Segment Start: DATA FOR ANALYSIS
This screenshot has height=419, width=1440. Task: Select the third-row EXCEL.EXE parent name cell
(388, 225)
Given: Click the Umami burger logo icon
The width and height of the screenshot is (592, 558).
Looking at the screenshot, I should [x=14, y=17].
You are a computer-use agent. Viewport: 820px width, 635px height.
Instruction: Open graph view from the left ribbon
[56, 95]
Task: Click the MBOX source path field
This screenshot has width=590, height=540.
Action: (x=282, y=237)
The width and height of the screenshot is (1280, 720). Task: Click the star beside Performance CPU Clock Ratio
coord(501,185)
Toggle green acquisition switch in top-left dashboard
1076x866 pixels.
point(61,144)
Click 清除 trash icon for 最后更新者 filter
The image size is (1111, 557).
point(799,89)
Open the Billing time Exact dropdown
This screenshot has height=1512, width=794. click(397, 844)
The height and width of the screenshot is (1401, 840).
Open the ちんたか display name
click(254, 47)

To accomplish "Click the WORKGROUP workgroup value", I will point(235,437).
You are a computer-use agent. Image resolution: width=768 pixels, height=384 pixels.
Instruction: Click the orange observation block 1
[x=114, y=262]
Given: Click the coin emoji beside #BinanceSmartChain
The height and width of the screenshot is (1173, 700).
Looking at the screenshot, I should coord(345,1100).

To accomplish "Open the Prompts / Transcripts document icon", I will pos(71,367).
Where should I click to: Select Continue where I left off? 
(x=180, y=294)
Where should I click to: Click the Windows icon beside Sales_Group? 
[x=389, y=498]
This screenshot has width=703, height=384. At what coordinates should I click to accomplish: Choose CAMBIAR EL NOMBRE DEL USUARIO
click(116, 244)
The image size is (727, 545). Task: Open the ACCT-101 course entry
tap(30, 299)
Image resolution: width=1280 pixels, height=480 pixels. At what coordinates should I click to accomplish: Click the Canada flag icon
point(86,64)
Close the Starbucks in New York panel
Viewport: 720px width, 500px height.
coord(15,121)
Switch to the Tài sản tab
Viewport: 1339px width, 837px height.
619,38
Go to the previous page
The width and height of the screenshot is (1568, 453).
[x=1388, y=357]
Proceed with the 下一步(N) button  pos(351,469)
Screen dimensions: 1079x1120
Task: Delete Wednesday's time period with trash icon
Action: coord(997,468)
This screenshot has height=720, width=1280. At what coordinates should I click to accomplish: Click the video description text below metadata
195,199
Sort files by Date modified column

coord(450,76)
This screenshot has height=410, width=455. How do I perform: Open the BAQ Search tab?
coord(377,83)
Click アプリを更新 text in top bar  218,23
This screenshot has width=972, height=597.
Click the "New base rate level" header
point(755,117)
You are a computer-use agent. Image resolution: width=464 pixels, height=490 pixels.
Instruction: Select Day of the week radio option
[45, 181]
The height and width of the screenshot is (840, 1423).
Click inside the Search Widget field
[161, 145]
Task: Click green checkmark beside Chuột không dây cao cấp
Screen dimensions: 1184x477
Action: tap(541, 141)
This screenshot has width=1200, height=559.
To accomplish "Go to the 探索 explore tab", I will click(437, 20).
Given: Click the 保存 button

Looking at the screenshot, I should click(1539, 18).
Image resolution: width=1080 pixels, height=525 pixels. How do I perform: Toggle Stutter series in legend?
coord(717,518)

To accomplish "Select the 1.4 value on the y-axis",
Segment End: DATA FOR ANALYSIS
**PROBLEM DESCRIPTION:** Your answer should be one number: how many lines above include the word "computer".

**COMPLETED EXERCISE:** 3